Petri B-J, van Eijck C H J, de Herder W W, Wagner A, de Krijger R R
Department of Pathology, Erasmus MC-University Medical Centre, Rotterdam, The Netherlands.
Br J Surg. 2009 Dec;96(12):1381-92. doi: 10.1002/bjs.6821.
About 24 per cent of phaeochromocytomas (PCCs) and sympathetic paragangliomas (sPGLs) appear in familial cancer syndromes, including multiple endocrine neoplasia type 2, von Hippel-Lindau disease, neurofibromatosis type 1 and PCC-paraganglioma syndrome. Identification of these syndromes is of prime importance for patients and their relatives.
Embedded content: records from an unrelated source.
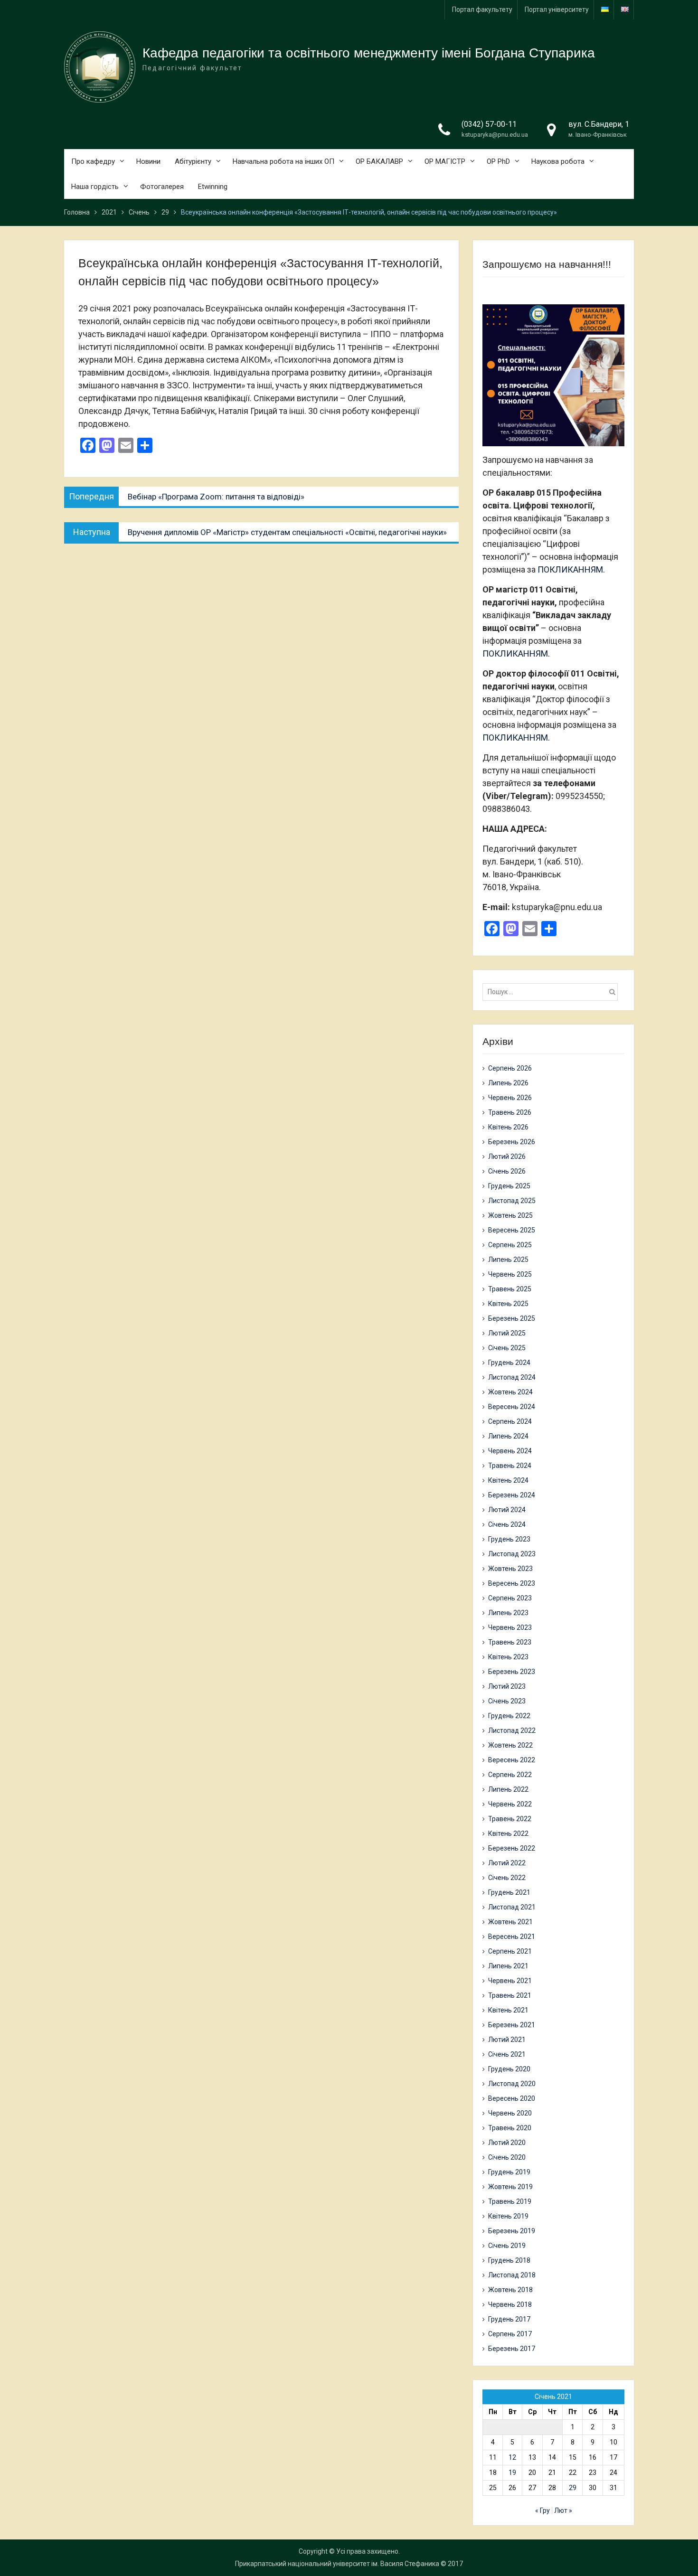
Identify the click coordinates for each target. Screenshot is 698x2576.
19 (512, 2472)
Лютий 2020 (507, 2142)
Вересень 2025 (511, 1230)
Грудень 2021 (509, 1892)
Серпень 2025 (510, 1245)
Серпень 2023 (510, 1598)
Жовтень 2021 (510, 1922)
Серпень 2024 (510, 1421)
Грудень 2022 (509, 1716)
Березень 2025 (511, 1318)
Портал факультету (482, 9)
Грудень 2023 (509, 1539)
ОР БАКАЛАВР (379, 161)
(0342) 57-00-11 (489, 124)
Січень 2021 (507, 2054)
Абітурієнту (193, 161)
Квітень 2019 (508, 2216)
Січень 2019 (507, 2245)
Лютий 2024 (507, 1510)
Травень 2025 (509, 1289)
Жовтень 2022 (510, 1745)
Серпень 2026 (510, 1068)
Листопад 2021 (512, 1907)
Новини (148, 161)
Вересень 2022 (511, 1760)
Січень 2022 (507, 1877)
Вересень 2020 (511, 2098)
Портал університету (557, 9)
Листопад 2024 (512, 1377)
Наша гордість (95, 186)
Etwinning (212, 186)
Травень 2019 (509, 2201)
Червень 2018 (510, 2304)
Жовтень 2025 (510, 1215)
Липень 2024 (508, 1436)
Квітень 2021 (508, 2010)
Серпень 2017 (510, 2334)
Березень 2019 (511, 2231)
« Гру (542, 2510)
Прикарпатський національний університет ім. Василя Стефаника (337, 2563)
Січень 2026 (507, 1171)
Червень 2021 (510, 1980)
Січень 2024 (507, 1524)
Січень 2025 (507, 1348)
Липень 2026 (508, 1083)
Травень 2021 (509, 1995)
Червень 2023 (510, 1627)
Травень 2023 (509, 1642)
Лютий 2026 (507, 1156)
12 (512, 2457)
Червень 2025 (510, 1274)
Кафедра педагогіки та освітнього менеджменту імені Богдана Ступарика (368, 53)
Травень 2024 (509, 1465)
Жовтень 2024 (510, 1392)
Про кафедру (93, 161)
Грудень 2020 (509, 2069)
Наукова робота (558, 161)
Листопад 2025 (512, 1200)
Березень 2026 (511, 1142)
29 (572, 2487)
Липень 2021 (508, 1966)
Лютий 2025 (507, 1333)
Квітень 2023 (508, 1657)
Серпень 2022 (510, 1774)
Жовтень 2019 (510, 2187)
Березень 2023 (511, 1671)
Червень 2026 (510, 1097)
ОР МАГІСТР (444, 161)
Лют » (563, 2510)
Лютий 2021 (507, 2039)
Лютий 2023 (507, 1686)
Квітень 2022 (508, 1833)
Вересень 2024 (511, 1406)
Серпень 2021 (510, 1951)
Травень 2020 (509, 2128)
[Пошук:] (552, 992)
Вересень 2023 (511, 1583)
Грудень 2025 (509, 1186)
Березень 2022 (511, 1848)
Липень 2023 (508, 1613)
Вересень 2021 (511, 1936)
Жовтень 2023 (510, 1568)
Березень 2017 (511, 2348)
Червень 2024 (510, 1451)
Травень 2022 (509, 1819)
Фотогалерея (162, 186)
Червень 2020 (510, 2113)
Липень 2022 (508, 1789)
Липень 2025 (508, 1259)
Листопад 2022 (512, 1730)
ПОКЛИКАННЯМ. (571, 569)
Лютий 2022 (507, 1863)
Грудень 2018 (509, 2260)
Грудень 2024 (509, 1362)
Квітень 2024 (508, 1480)
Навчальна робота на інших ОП (283, 161)
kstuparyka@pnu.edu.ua (495, 134)
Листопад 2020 (512, 2083)
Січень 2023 (507, 1701)
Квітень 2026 (508, 1127)
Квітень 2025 (508, 1303)
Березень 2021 (511, 2025)
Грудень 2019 (509, 2172)
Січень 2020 (507, 2157)
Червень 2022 (510, 1804)
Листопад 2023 (512, 1554)
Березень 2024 (511, 1495)
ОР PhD (498, 161)
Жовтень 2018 (510, 2290)
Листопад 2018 (512, 2275)
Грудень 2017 (509, 2319)
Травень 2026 (509, 1112)
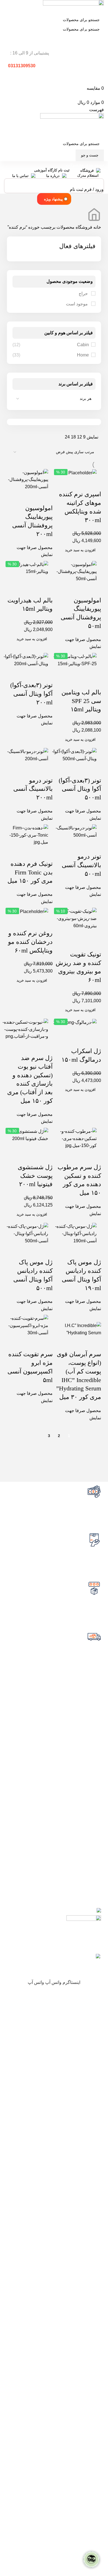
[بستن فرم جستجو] (101, 7)
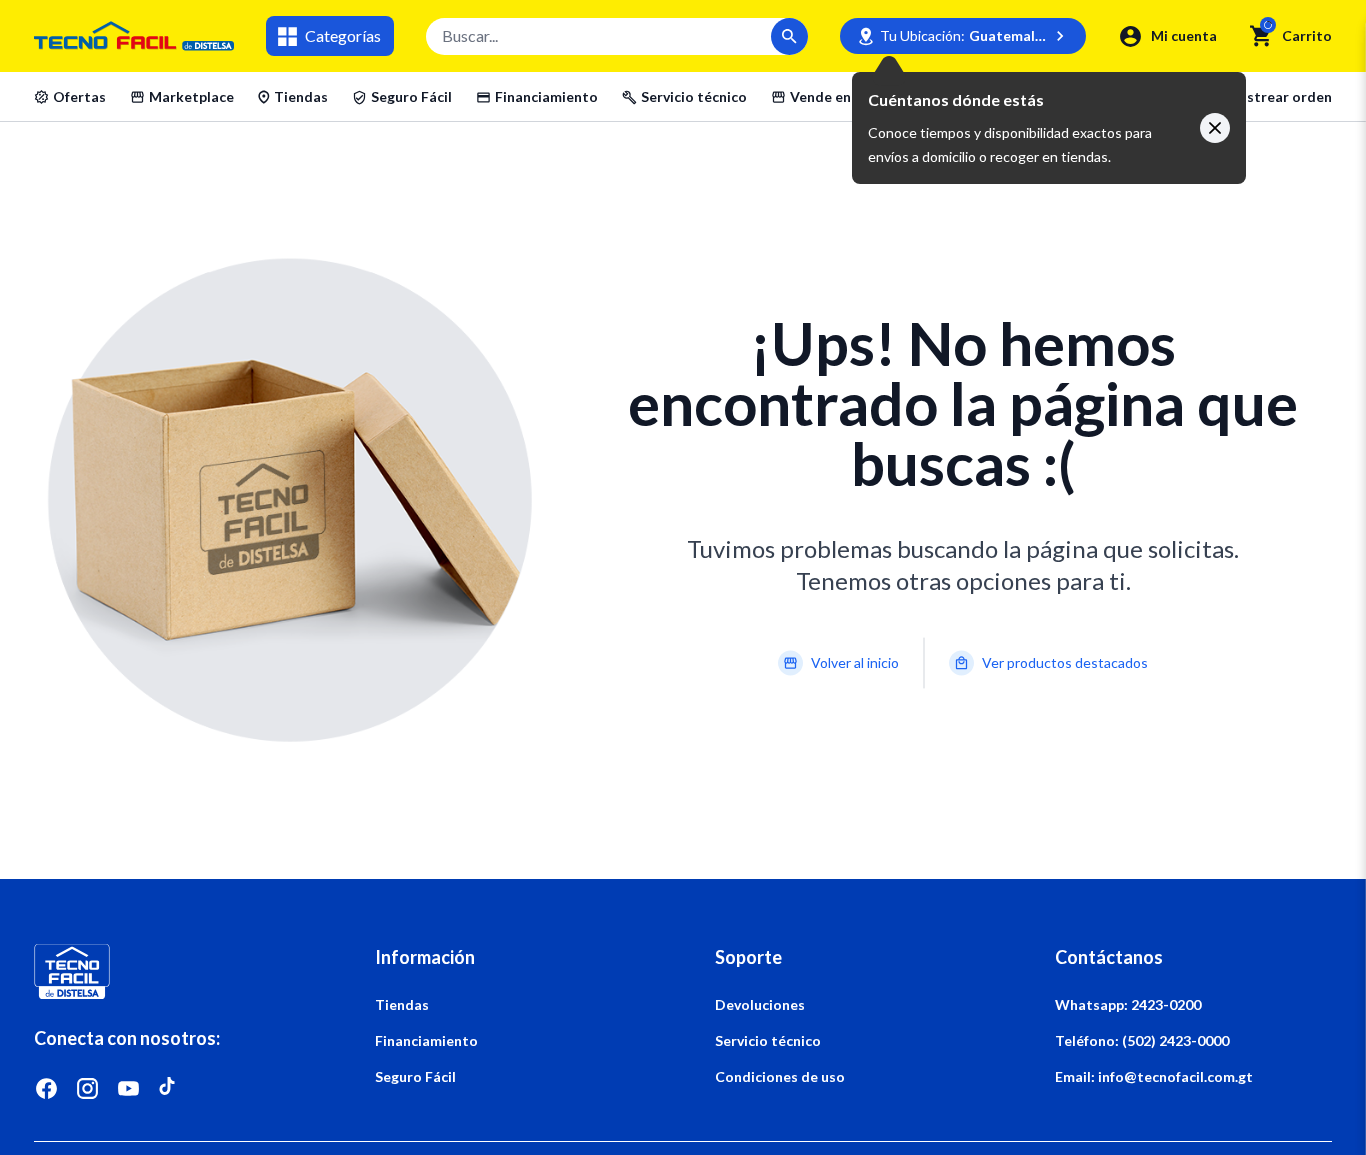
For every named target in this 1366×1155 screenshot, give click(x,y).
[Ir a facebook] (46, 1088)
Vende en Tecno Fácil (859, 96)
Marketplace (191, 96)
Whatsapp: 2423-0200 (1128, 1004)
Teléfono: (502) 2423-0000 (1142, 1040)
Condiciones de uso (780, 1076)
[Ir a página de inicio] (172, 971)
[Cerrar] (1215, 128)
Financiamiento (546, 96)
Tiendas (301, 96)
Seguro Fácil (411, 96)
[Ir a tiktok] (169, 1088)
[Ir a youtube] (128, 1088)
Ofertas (79, 96)
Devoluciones (760, 1004)
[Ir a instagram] (87, 1088)
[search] (1261, 36)
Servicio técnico (694, 96)
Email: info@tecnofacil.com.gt (1154, 1076)
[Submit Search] (789, 36)
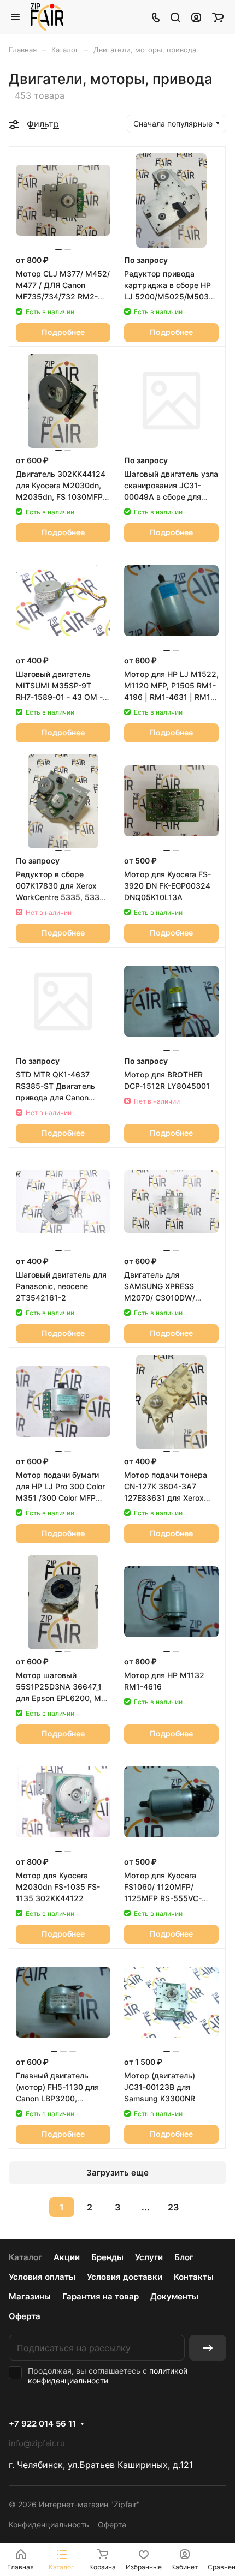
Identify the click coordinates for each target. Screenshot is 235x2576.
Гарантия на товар (100, 2296)
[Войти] (196, 16)
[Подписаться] (207, 2348)
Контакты (194, 2277)
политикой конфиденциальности (107, 2375)
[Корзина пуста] (218, 16)
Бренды (107, 2257)
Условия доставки (124, 2277)
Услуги (149, 2257)
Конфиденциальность (49, 2524)
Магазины (30, 2296)
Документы (174, 2296)
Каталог (25, 2257)
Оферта (24, 2316)
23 (173, 2207)
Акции (67, 2257)
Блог (183, 2257)
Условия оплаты (42, 2277)
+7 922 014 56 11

Surgical resection is the treatment of choice for both PCC and sPGL, but controversy exists about the management of patients with bilateral or multiple tumours.
Relevant medical literature from PubMed, Ovid and Embase websites until 2009 was reviewed for articles on PCC, sPGL, hereditary syndromes and their treatment.
Genetic testing for these syndromes should become routine clinical practice for those with PCC or sPGL. Patients should be referred to a clinical geneticist. Patients and family members with proven mutations should be entered into a standardized screening protocol. The preferred treatment of PCC and PGL is surgical resection; to avoid the lifelong consequences of bilateral adrenalectomy, cortex-sparing adrenalectomy is the treatment of choice.
约24%的嗜铬细胞瘤(PCC)和交感神经节细胞瘤(sPGL)出现在家族性癌症综合征中,包括2型多发性内分泌腺瘤病、冯·希佩尔-林道病、1型神经纤维瘤病和PCC-副神经节瘤综合征。识别这些综合征对患者及其亲属至关重要。手术切除是PCC和sPGL的首选治疗方法,但对于双侧或多发肿瘤患者的管理存在争议。
检索了截至2009年PubMed、Ovid和Embase网站上关于PCC、sPGL、遗传综合征及其治疗的相关医学文献。
对于患有PCC或sPGL的患者,这些综合征的基因检测应成为常规临床实践。患者应转诊至临床遗传学家处。已证实存在突变的患者及其家庭成员应纳入标准化筛查方案。PCC和PGL的首选治疗方法是手术切除;为避免双侧肾上腺切除的终身后果,保留肾上腺皮质的肾上腺切除术是首选治疗方法。